On the other hand, is the victim guaranteed that their URL is concealed from an eavesdropper? No: there are many variables dependent on the URL that an attacker may be able to infer juicy information about, like which sexually transmitted disease you're reading about at the Mayo Clinic.
(Note that anything in the fragment of a URL—the part after the # mark in https://en.wikipedia.org/wiki/Cryptography#Terminology—is not transmitted in the HTTP GET request at all, unless there is some script on the page that triggers different network traffic dependent on the URL fragment.)
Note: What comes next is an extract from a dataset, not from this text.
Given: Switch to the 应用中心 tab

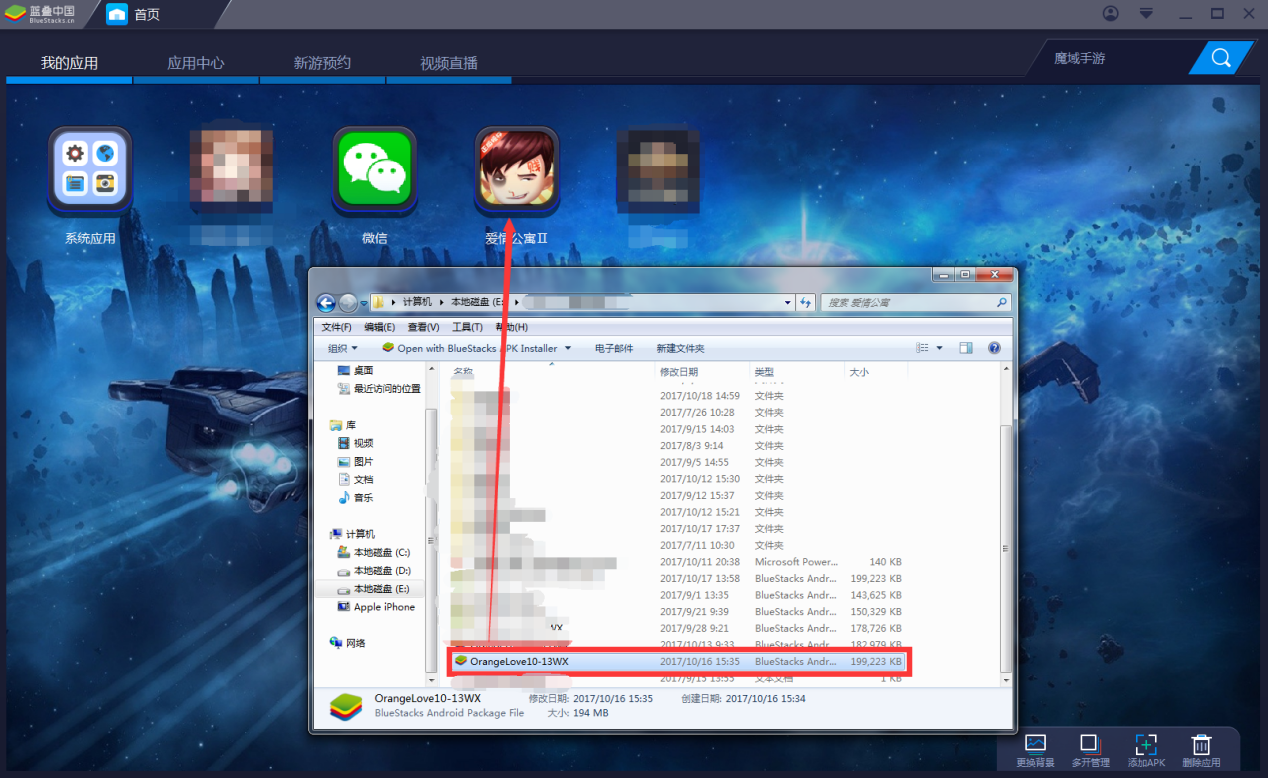Looking at the screenshot, I should click(195, 63).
The URL as you say is inside HTTP headers which are, like the HTTP body, inside the TLS stream, which means they are encrypted. You can derive the server name by sniffing for DNS requests before the HTTPS request, but you may not get results, if the name is already in the local cache for example.
The URL is also encrypted while you use TLS communication method. There is no way to find out the content or resource URL by sniffing the secure HTTPS traffic. But still security best practices recommend to not to send any sensitive information through HTTP query strings. The reason is it can be cached in your browser or logged in your servers.